Zero Dark Thirty (2012)
Kathryn Bigelow
English

 

Zero Dark ThirtyKathryn Bigelow’s mostly redundant Zero Dark Thirty (2012) begins with one of the most repulsive opening sequences in cinema – an assembly of American voices from the World Trade Center and the flights that crashed into it minutes prior to and after the incident. That the scene emphatically introduces the film as an American narrative is not even remotely as problematic as its cannibalization of what is a most private moment to oil its genre gears. Presented without visuals, with an apparent intention to de-sensationalize the event, it does exactly the opposite and provides – not unlike the war on terror itself – a convenient, ahistorical, faux-humanist inciting reason for the film to dive headlong into act two. “The history of battle is primarily the history of radically changing fields of perception”, wrote Paul Virilio, and Bigelow’s film is a extended demonstration of how the Get-Bin-Laden enterprise was essentially a manipulation of the logistics of perception.
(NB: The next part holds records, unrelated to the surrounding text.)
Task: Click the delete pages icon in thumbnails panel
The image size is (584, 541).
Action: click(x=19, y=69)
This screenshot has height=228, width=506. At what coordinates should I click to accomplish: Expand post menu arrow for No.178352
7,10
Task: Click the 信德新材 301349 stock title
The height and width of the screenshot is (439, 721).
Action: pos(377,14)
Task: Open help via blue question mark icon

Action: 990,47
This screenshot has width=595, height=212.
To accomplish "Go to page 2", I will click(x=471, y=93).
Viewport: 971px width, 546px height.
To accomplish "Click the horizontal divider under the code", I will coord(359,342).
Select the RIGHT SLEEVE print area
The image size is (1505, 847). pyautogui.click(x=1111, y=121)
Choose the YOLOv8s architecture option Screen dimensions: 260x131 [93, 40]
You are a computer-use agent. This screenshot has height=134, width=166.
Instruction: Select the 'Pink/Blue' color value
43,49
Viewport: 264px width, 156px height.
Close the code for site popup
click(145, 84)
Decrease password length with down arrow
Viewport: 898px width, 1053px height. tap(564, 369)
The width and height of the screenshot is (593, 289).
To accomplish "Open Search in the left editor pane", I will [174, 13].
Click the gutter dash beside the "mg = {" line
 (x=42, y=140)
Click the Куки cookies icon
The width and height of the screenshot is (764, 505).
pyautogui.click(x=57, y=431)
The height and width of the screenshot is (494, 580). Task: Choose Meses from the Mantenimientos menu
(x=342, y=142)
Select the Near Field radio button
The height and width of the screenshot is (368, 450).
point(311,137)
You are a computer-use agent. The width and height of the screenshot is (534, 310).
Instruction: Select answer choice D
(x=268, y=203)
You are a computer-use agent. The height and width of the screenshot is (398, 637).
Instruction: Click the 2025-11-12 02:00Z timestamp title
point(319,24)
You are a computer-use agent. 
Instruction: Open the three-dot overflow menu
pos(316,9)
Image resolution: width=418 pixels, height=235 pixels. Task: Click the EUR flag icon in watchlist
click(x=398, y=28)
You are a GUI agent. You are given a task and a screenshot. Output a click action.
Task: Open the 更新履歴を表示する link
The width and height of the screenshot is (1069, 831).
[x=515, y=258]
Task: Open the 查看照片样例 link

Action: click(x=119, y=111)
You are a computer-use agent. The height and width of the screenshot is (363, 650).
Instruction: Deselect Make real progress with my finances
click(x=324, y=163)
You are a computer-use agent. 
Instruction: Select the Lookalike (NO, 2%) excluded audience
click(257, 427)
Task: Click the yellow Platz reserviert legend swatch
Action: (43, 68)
The film’s major theme of the centrality of “seeing” and the predominance of the image over material acquisitions in war dovetails with Bigelow’s signature aesthetic, which consists of strings of POV shots emphasizing spatial integrity and a Realism fetish that approximates Jordan and India to Pakistan and Afghanistan. There is something of interest, of course, in the progressive defeminization of Maya (Jessica Chastain), which results in a portrait of wartime masculinity as performativity. The rest of the film, however, reinforces cinema’s status as, to quote Virilio again, “a bastardized form, a poor relation of military-industrial society”, especially the final showdown, where the attempt to make cinema as exciting and visceral as “the real thing” becomes a parody of itself. History as commodity. War as entertainment. Don’t worry if you don’t know what happened at Abbottabad that night, it’s on DVD.